*WHAT IS NEEDED*: Write out every record in full, exactly as written, please.

*MATERIAL SHOWN*:
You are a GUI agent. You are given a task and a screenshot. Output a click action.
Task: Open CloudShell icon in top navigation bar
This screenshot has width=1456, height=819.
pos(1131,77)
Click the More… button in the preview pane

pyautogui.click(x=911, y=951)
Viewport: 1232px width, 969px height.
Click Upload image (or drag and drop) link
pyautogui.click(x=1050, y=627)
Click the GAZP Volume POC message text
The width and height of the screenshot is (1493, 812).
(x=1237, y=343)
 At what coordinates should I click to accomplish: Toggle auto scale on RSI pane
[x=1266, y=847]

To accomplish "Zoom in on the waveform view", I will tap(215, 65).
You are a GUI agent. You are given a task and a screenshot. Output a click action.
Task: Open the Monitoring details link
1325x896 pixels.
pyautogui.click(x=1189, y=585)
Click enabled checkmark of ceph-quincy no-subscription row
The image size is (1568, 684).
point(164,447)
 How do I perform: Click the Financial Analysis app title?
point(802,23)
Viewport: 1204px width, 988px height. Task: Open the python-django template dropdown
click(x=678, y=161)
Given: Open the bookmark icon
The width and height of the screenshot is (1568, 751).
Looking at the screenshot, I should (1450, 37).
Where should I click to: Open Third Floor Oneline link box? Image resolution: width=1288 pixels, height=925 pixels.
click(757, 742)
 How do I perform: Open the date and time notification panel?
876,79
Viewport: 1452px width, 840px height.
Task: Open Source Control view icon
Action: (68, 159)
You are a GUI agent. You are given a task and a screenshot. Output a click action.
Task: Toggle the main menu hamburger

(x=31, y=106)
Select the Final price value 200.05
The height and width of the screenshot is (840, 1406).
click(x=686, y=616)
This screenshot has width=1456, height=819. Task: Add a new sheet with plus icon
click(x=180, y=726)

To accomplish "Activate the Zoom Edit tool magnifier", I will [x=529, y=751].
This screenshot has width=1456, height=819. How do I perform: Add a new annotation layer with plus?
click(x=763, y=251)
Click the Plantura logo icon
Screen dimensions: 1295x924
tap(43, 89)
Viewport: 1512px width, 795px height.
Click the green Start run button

*EXPECTED OUTPUT*:
You are a GUI agent. You are given a task and a screenshot. Output a click action.
Task: Open CloudShell icon in top navigation bar
This screenshot has width=1456, height=819.
pos(1131,77)
Click the More… button in the preview pane

pyautogui.click(x=911, y=951)
Viewport: 1232px width, 969px height.
Click Upload image (or drag and drop) link
pyautogui.click(x=1050, y=627)
Click the GAZP Volume POC message text
The width and height of the screenshot is (1493, 812).
(x=1237, y=343)
 At what coordinates should I click to accomplish: Toggle auto scale on RSI pane
[x=1266, y=847]

To accomplish "Zoom in on the waveform view", I will tap(215, 65).
You are a GUI agent. You are given a task and a screenshot. Output a click action.
Task: Open the Monitoring details link
1325x896 pixels.
pyautogui.click(x=1189, y=585)
Click enabled checkmark of ceph-quincy no-subscription row
The image size is (1568, 684).
point(164,447)
 How do I perform: Click the Financial Analysis app title?
point(802,23)
Viewport: 1204px width, 988px height. Task: Open the python-django template dropdown
click(x=678, y=161)
Given: Open the bookmark icon
The width and height of the screenshot is (1568, 751).
Looking at the screenshot, I should (1450, 37).
Where should I click to: Open Third Floor Oneline link box? Image resolution: width=1288 pixels, height=925 pixels.
click(757, 742)
 How do I perform: Open the date and time notification panel?
876,79
Viewport: 1452px width, 840px height.
Task: Open Source Control view icon
Action: (68, 159)
You are a GUI agent. You are given a task and a screenshot. Output a click action.
Task: Toggle the main menu hamburger

(x=31, y=106)
Select the Final price value 200.05
The height and width of the screenshot is (840, 1406).
click(x=686, y=616)
This screenshot has width=1456, height=819. Task: Add a new sheet with plus icon
click(x=180, y=726)

To accomplish "Activate the Zoom Edit tool magnifier", I will [x=529, y=751].
This screenshot has width=1456, height=819. How do I perform: Add a new annotation layer with plus?
click(x=763, y=251)
Click the Plantura logo icon
Screen dimensions: 1295x924
tap(43, 89)
Viewport: 1512px width, 795px height.
Click the green Start run button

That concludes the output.